» SELECTED EXCERPT
========================================

Behind these positive headlines, social tensions were rising massively in all postcommunist countries. From the mid or late nineties, the rate of combines going bankrupt or laying off staff accelerated. Millions of people lost their jobs as one factory after the next closed down. The unemployed had few financial reserves to draw on; their savings had been largely devalued by high rates of inflation in 1989–90 or later. (The timing and rates of inflation varied from country to country; the former GDR and the Czech Republic were less severely affected.) Legions of pensioners were in need of assistance. There were very many potential recipients of social benefits—a factor only insufficiently considered by the architects of the shock therapy—but few potential contributors.

The imbalance was most pronounced in the Baltic countries, which had afforded minimal state pensions and social benefits from the outset. The ruling elites refused to raise welfare spending even when the economy had recovered, partly on account of the large national minorities in the region. Many losers of the reforms were resident Russians (some of whom were in fact Ukrainian or Belarus). The Baltic governments objected to supporting their countries’ former occupiers with social benefits. After voting out the postcommunists in the mid-nineties, Romania and Bulgaria also introduced neoliberal reforms.

========================================

» TASK DIRECTIONS
Reproduce word for word the part of the passage on social tensions in postcommunist countries that opens with "The imbalance was" and closes with "introduced neoliberal reforms.".

========================================

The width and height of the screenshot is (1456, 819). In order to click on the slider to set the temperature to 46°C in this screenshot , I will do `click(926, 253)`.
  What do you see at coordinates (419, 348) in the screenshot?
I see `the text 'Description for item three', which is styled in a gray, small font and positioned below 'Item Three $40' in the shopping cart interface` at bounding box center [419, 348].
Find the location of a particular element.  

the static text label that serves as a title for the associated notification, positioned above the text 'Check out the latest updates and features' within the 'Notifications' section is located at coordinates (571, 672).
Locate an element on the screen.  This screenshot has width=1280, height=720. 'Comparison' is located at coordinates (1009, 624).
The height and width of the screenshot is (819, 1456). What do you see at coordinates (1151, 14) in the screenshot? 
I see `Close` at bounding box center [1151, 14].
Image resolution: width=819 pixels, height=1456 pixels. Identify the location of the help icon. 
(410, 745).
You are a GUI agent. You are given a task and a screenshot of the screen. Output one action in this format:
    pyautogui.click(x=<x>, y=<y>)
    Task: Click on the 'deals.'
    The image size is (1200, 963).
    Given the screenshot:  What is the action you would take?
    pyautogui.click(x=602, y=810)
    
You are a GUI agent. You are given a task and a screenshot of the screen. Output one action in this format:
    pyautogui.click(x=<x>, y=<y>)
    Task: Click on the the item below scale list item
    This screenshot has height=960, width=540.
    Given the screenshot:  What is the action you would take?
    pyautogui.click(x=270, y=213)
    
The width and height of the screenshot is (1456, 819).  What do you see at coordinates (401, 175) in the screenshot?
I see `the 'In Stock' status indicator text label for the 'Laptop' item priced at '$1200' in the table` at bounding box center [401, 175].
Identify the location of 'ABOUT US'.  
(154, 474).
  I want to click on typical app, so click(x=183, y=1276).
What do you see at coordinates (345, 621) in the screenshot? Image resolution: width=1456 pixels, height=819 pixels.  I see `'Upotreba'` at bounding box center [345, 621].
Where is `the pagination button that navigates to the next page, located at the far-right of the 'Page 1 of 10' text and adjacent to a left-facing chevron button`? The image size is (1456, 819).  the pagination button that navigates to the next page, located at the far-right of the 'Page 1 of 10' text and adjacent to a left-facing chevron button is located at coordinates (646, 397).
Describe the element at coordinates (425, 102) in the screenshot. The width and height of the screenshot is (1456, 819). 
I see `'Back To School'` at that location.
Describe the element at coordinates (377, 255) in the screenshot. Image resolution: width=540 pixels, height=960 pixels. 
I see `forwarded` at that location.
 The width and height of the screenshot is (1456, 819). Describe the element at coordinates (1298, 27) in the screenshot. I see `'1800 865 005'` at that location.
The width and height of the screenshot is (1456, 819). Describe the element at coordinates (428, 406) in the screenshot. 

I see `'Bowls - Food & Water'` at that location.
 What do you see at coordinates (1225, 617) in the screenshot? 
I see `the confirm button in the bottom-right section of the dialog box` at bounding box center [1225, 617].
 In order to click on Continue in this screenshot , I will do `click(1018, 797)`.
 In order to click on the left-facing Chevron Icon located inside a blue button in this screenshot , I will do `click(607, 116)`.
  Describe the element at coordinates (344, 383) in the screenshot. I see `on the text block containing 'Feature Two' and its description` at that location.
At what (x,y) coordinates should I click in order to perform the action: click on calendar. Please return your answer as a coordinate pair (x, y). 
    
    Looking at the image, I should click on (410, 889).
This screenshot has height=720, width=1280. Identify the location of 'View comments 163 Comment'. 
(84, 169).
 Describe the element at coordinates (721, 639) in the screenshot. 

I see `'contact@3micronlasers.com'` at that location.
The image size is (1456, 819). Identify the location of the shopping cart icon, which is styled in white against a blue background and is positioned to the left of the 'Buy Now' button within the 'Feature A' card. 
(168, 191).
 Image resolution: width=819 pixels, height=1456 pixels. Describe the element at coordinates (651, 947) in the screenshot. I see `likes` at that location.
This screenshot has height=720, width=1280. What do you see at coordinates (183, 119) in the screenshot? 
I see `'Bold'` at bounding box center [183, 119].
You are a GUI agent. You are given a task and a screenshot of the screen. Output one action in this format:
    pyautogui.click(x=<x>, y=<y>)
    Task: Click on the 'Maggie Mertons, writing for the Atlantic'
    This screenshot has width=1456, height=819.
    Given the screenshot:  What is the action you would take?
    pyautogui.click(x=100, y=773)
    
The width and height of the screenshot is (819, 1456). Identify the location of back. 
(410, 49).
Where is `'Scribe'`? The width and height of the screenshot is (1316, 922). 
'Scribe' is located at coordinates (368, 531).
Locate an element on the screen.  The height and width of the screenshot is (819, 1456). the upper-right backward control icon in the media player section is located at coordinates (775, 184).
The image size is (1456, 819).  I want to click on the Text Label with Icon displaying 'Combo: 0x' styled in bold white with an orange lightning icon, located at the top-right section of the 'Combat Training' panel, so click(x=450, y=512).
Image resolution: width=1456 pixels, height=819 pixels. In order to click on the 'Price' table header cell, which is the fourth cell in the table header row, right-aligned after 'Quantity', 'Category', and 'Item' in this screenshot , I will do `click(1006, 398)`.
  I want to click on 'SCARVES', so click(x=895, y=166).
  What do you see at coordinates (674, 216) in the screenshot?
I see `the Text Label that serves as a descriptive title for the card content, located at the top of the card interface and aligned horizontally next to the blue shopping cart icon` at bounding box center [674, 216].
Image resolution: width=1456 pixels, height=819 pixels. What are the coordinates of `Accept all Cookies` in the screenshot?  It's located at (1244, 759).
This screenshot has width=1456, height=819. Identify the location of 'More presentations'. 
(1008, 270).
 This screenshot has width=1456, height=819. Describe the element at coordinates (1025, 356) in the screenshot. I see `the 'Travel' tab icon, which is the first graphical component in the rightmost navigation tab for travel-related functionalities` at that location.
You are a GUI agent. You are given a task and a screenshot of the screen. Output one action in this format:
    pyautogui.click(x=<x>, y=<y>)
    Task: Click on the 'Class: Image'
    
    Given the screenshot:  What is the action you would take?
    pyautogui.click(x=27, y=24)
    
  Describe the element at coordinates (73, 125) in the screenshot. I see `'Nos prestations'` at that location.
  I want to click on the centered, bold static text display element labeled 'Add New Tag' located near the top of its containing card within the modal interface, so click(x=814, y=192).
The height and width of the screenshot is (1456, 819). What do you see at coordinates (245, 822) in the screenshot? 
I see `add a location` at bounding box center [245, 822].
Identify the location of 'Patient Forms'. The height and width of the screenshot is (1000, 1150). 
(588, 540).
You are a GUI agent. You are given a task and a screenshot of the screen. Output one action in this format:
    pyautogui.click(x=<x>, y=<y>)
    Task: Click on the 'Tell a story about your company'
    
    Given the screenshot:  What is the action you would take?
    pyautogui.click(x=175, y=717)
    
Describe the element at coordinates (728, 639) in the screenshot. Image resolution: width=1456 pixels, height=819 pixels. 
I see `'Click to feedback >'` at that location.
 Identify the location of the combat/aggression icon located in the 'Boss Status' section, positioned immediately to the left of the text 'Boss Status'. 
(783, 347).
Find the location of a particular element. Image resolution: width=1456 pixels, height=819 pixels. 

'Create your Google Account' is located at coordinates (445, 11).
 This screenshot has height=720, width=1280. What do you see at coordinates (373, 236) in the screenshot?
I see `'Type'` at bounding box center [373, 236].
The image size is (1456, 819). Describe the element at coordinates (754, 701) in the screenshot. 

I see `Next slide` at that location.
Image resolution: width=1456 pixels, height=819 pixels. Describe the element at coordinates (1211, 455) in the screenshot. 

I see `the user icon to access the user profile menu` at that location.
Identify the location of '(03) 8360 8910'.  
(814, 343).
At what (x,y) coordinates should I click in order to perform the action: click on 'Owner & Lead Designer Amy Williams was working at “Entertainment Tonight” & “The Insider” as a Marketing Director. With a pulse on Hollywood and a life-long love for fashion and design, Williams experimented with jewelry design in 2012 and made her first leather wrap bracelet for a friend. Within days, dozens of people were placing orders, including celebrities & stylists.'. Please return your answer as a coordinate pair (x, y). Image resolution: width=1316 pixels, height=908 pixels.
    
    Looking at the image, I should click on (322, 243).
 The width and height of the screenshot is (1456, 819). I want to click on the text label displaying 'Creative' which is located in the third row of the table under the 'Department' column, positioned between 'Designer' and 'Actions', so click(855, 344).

========================================

» WRITTEN SOLUTION
The imbalance was most pronounced in the Baltic countries, which had afforded minimal state pensions and social benefits from the outset. The ruling elites refused to raise welfare spending even when the economy had recovered, partly on account of the large national minorities in the region. Many losers of the reforms were resident Russians (some of whom were in fact Ukrainian or Belarus). The Baltic governments objected to supporting their countries’ former occupiers with social benefits. After voting out the postcommunists in the mid-nineties, Romania and Bulgaria also introduced neoliberal reforms.